Donald Trump ou Procuste descendu de l’Olympe: deux mois de déshonneur

Un voyou absolu en affaires, doublé d’un sociopathe (on sait pertinemment que son cas relève de la psychiatrie), ne pouvait que donner un voyou en politique. Trump n’a cessé d’en donner l’exemple durant les deux derniers mois en multipliant non seulement les atteintes aux usages mais aussi les démarches illégales et inconstitutionnelles, en autant d’incitations faites à sa base la plus violente et volontiers complotiste de refuser le résultat des élections.

La dernière en date a été le fait d’appeler ses supporters à une manifestation à Washington ce 6 janvier en vue de faire pression sur le Congrès au moment de la certification de l’élection de Joe Biden. En l’accompagnant d’une allocution insensée mêlant mensonges, calomnie et haine, elle ne pouvait qu’accentuer un peu plus, s’il était possible, la frustration des manifestants et dégénérer : « un dernier discours à la tonalité agressive, comme une mèche qui allume une bombe » dit très justement Marie de Graffenried dans son article « La folie destructrice de Donald Trump » (Le Temps, 7 janvier 2021).

Ce à quoi l’on a assisté hier est bel et bien un acte de sédition venu d’abord du président sortant lui-même puis des manifestants.

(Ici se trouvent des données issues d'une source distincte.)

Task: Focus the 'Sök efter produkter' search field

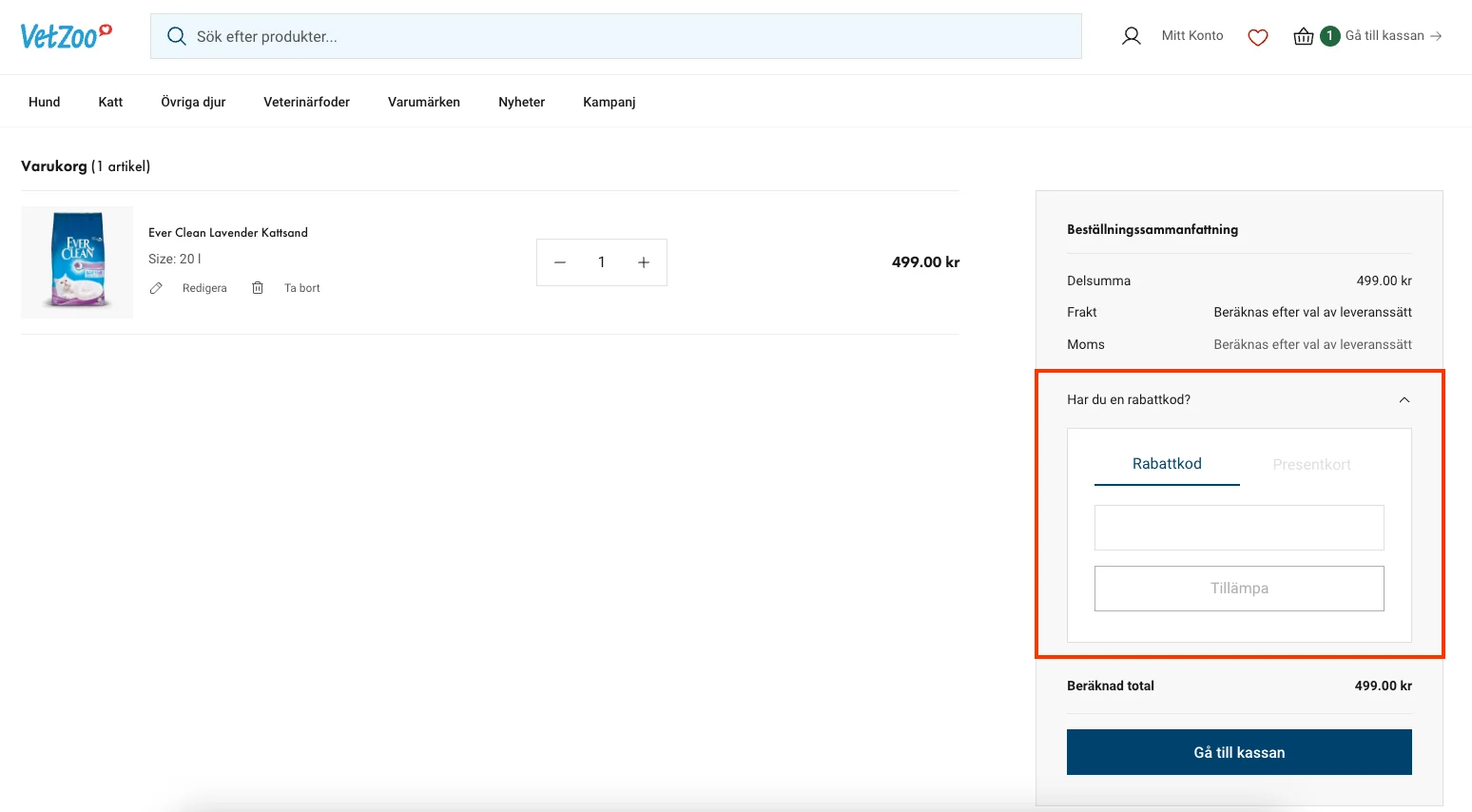Action: click(x=628, y=36)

Il n’est pas anodin que les dix derniers Secrétaires à la Défense, tous ceux encore en vie, par définition des hommes très bien informés, aient cru bon de prévenir Donald Trump (et les citoyens des États-Unis), dans une tribune de presse parue au Washington Post dimanche 3 janvier, qu’un recours à l’Armée pour parvenir à ses fins serait un acte gravissime dont les initiateurs et exécutants auraient à répondre au pénal. S’ils l’ont fait, c’est évidemment sur la base d’informations sérieuses quant aux intentions ultimes de Trump. Et c’est pourquoi, aux États-Unis, l’heure est si grave.

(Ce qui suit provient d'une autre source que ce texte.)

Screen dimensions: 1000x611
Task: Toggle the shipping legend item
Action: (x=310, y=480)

Ce type de personnage narcissique, jusqu’auboutiste, destructeur, avait été parfaitement identifié par les Grecs de l’Antiquité qui n’avaient pas leur pareil pour concevoir des mythes révélateurs, instructifs et qui nous parlent toujours.

Divinité d’esprit rigide et perturbé, Procuste soutenait contre toute évidence, sans en démordre, que tous les êtres humains là-bas sur la terre, mesuraient la même taille. Excédé par les railleries des autres dieux, il descendit sur terre afin de démontrer la réalité de ses propos. Mais s’il y a un risque souvent fatal pour un humain à s’approcher de l’Olympe, il n‘est pas non plus sans risque pour un résident de cette contrée céleste d’en descendre pour venir se mêler aux humains. En effet, quel ne fut pas son étonnement lorsqu’il trouva parmi ces derniers une étonnante diversité physique, notamment quant à leur taille ! Mais il était bien trop orgueilleux et trop atteint dans sa psyché pour admettre s’être fourvoyé ; reconnaître son erreur était au-delà des capacités de son pesant cerveau. Alors, pour faire coller la réalité à son imaginaire et apaiser son angoisse, il mit en œuvre un terrible scénario. Déguisé en aubergiste, il installa dans son établissement situé au bord d’une route de campagne d’une zone retirée des lits à taille unique : 1m70. Les voyageurs passant par-là furent ravis d’y faire étape pour la nuit. Ils ne s’attendaient évidemment pas à être drogués lors du dîner et à subir le sort que leur réservait le faux aubergiste : ceux dont les mensurations dépassaient la mesure du lit eurent les pieds coupés ; ceux qui étaient plus petit furent soumis à une douloureuse séance d’élongations.

Il reste que le nouveau président, Joe Biden et la vice-président Kamala Harris, devront être extraordinairement bien protégés durant l’Inauguration Day du 20 janvier prochain, mais aussi durant tout leur mandat. Car le travail de sape criminel réalisé par Donald Trump durant cette période de transition inédite va produire ses effets bien au-delà, dans des esprits simples et surarmés qui vont se croire investis de la mission quasi divine de « sauver l’Amérique ».